▸ **MATERIAL SHOWN**:
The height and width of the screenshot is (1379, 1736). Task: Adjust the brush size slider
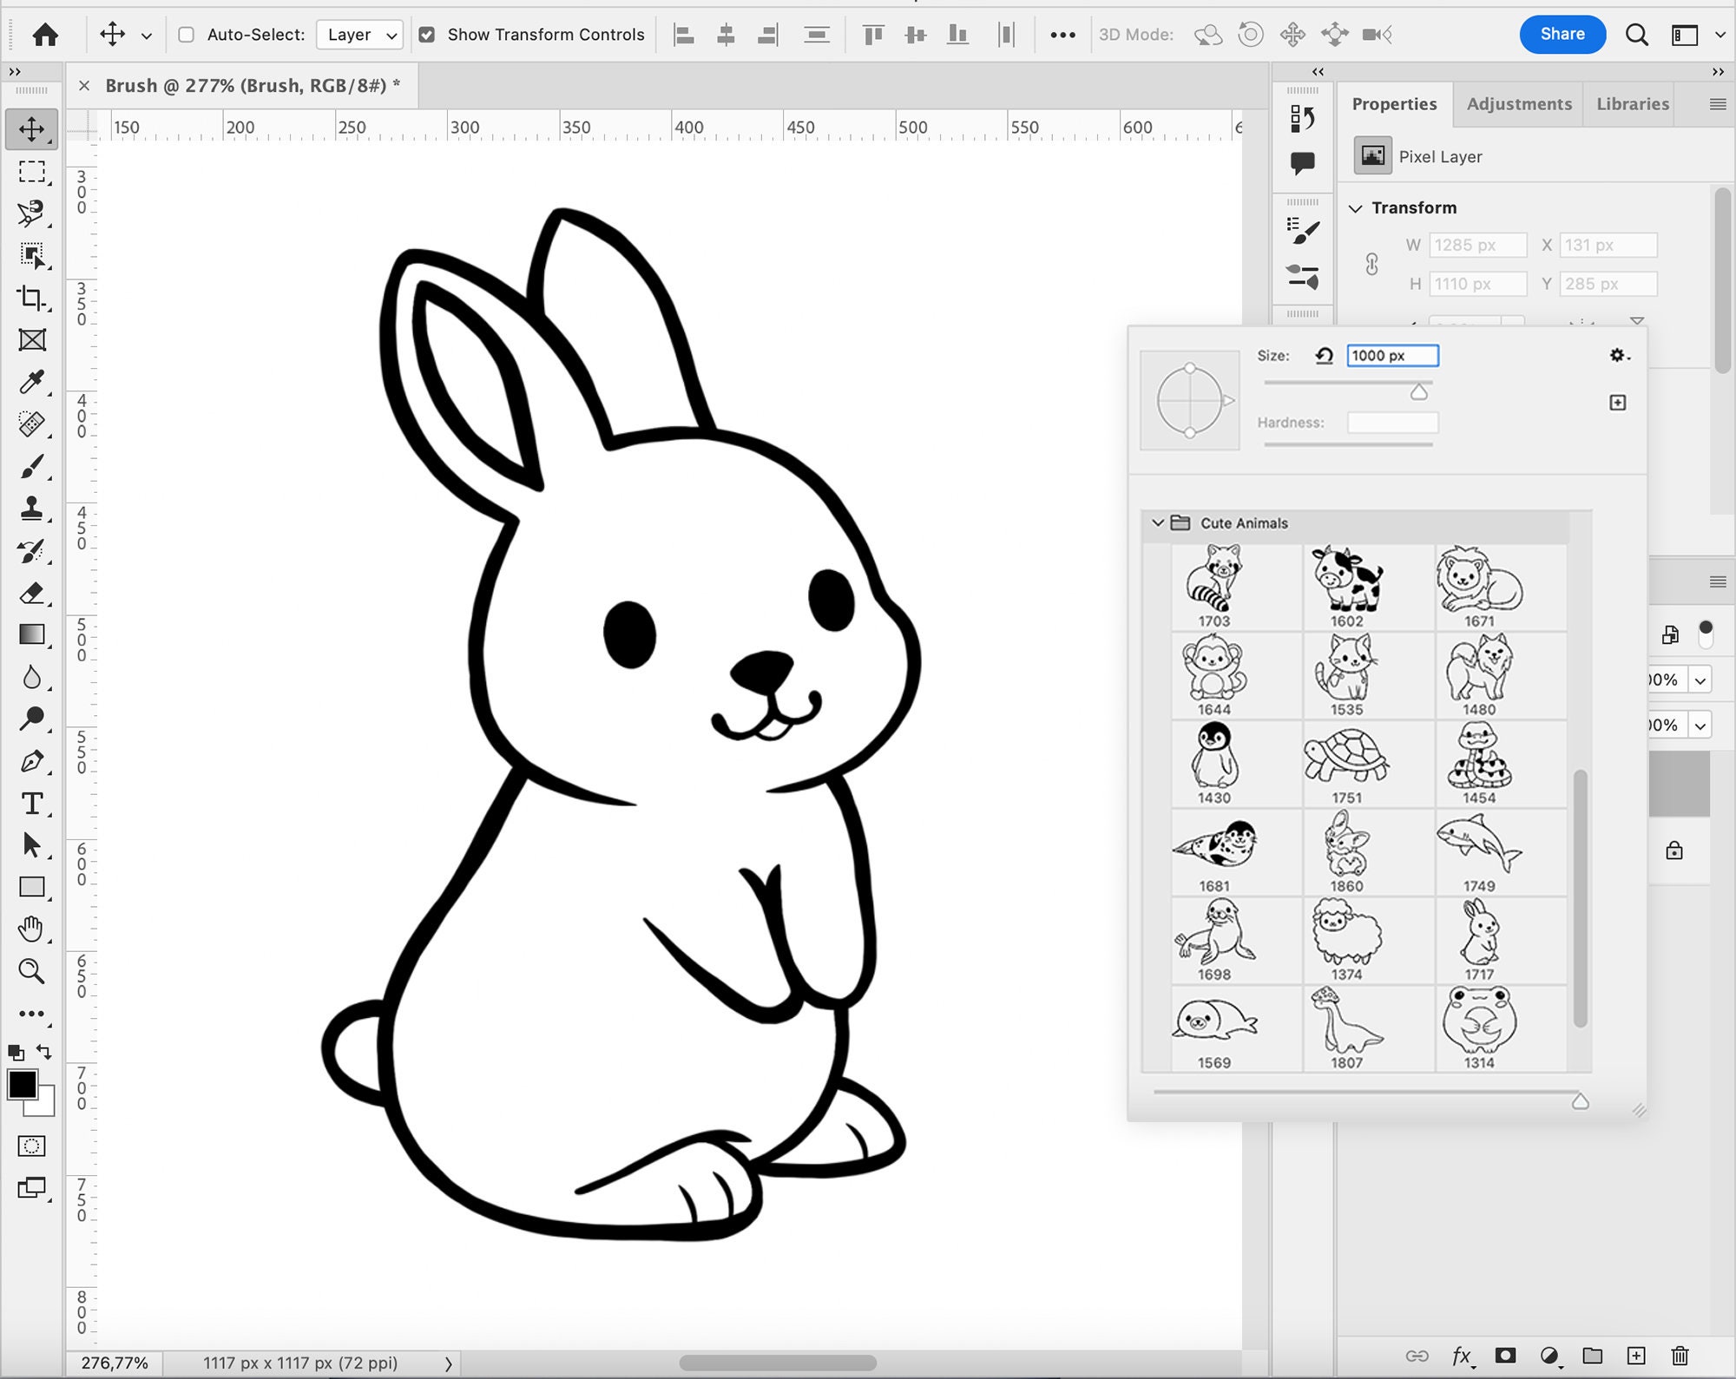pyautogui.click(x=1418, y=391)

==

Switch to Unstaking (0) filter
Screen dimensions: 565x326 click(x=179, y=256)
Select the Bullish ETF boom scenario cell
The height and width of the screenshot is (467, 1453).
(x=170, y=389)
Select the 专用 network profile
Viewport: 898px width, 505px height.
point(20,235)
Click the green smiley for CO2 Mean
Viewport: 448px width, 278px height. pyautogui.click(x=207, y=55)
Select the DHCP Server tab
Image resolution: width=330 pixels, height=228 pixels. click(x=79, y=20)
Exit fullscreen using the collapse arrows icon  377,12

▸ **TO DO**:
Reproduce the stretch from the line containing "Select the DHCP Server tab" through the line containing "Exit fullscreen using", swapping "DHCP Server" for "DNS Server" and leaving everything else unchanged.

▸ **EXERCISE RESPONSE**:
Select the DNS Server tab
Image resolution: width=330 pixels, height=228 pixels. click(x=79, y=20)
Exit fullscreen using the collapse arrows icon  377,12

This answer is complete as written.